Typing is a fuzzy concept in the sense that static and dynamic all depends on you point of view. If you implement a compiler A that have compile-time evaluation, then you need to implement an dynamically type-checking interpreter which evaluates the code at compile-time (unless, of course, you write a compiler for it... ehm, wait... omg, recursion!). On the other hand, if your writing a just-in-time compiler B you're writing a compiler for the compiler is run at run-time -- if such compiler do typing, is it really static-typing? Is it dynamic typing? I don't know... Making it even more convoluted -- what if compiler A is used as a just-in-time compiler by a virtual machine for a script language -- is it still static-typing?

As always, the world is neither white nor black.
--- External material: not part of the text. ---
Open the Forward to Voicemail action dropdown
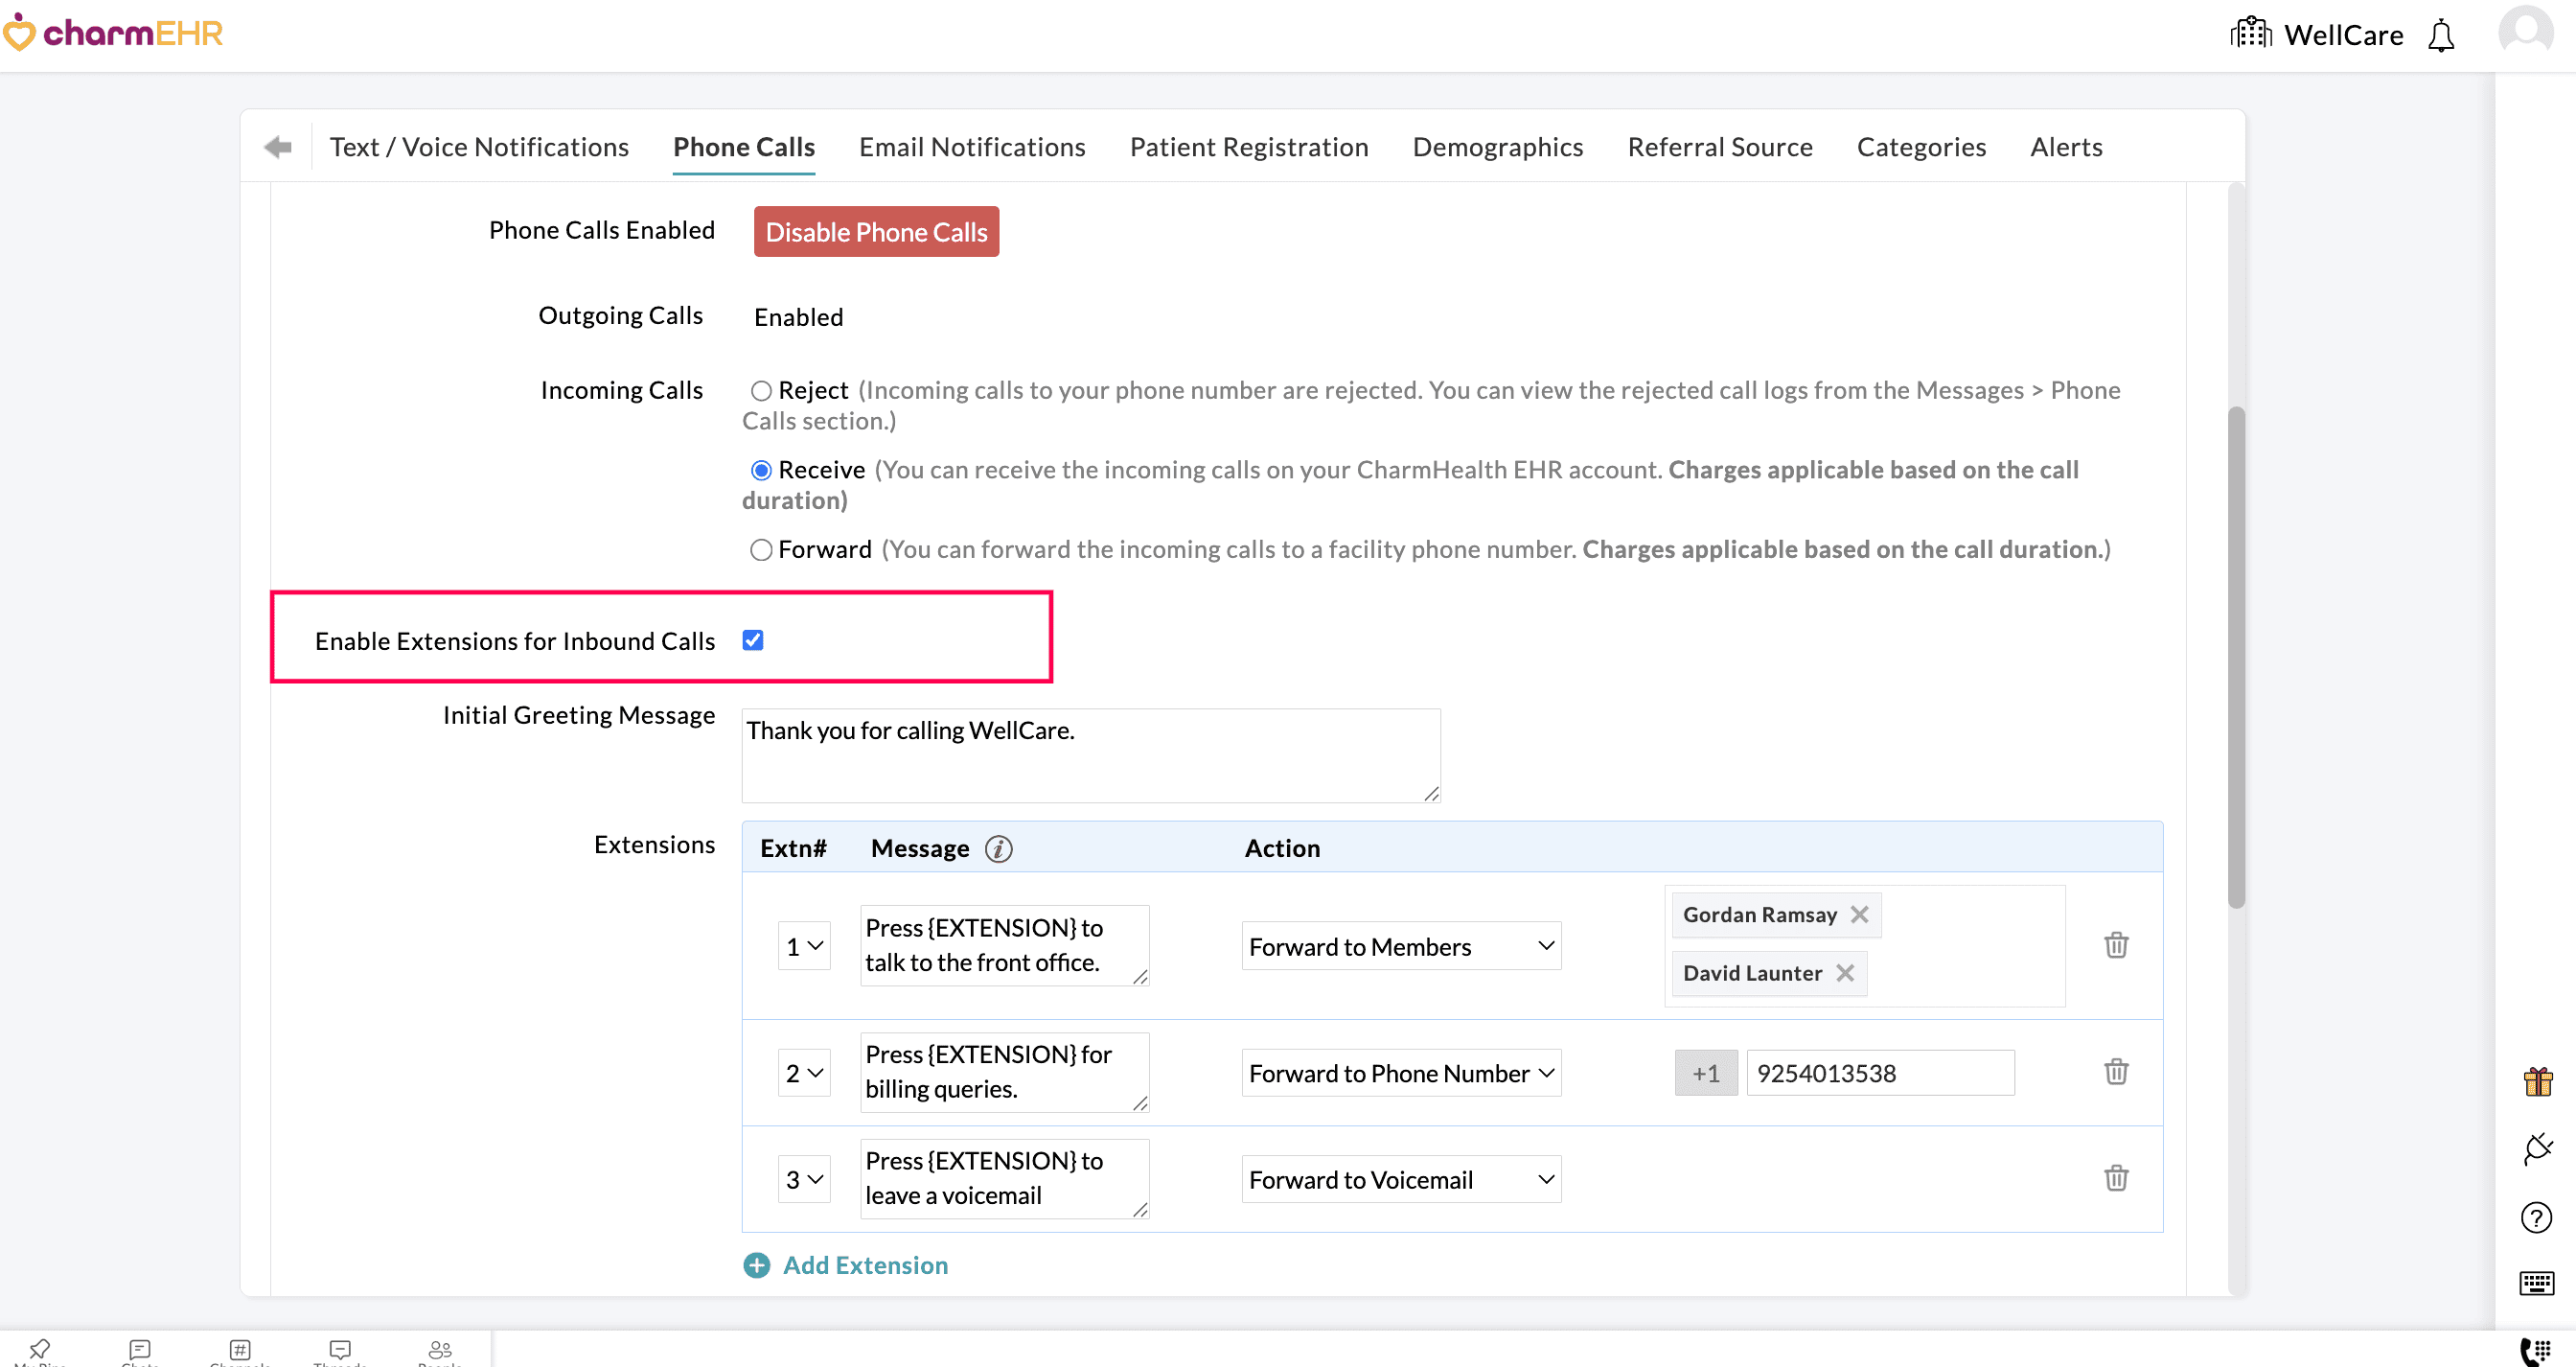 [x=1400, y=1179]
In fact, it's not even gray -- it is in some quantum state, being white and black at the same time.

Wednesday, August 17, 2011

Type-checking is compile-time evaluation

I've been thinking a bit about type-checking the last days -- especially how type-checking corresponds to compile-time evaluation (CTE). In C++ templates are often used to implement CTE -- it's a messy way of achieving it but it works.

The idea is a language L where the type-checking is implemented purely by CTE. When a compiler for such language compiles a function f it generates (in addition to compiling the function into executable code) a function fs that type-checks each call to f.

The fact the that type-checking is a function make it possible to do all kinds of fun things, like verifying that an argument is an even integer. All that is needed to do this is to create a function (like fs) that checks whatever one wish to check. For instance, such function can be implemented in L itself (or a subset thereof).

Of course, to be able to type-check this way a lot of type-information needs to be available for the type-checking functions (like fs). For providing that kind of information, the compiler needs to (in addition to compiling) know how various kinds of type-information propagate through the program. For instance, if a is an even integer and b is an odd integer, is a * b even?

It is more less straight-forward to figure out how such type-information propagates through arithmetic functions, like a * b. What complicates things are conditionals, but those can be solved too. The real problem is loops.

And that's were I'm stuck right now -- with loops. Not that I've implemented a full compiler, but I've played around with a instruction set for a stack-based VM and how type-information propagates through those instructions. So far the only compiler is my head, though, but I'm using very mechanical steps to compile.

Anyway, as I said, the problem is loops. Generally, as soon as there is a loop in a program very little type-information can be propagated. However, it is my hope that most practical uses of loops can be expressed in a way such that a reasonable amount of type-information can be propagated through functions containing loops. This might imply that there is a need for other kinds of loops that is traditionally used: for, while, and do-while. Or, that only a certain form of for loops are allowed.

This is where I currently spend my thinking.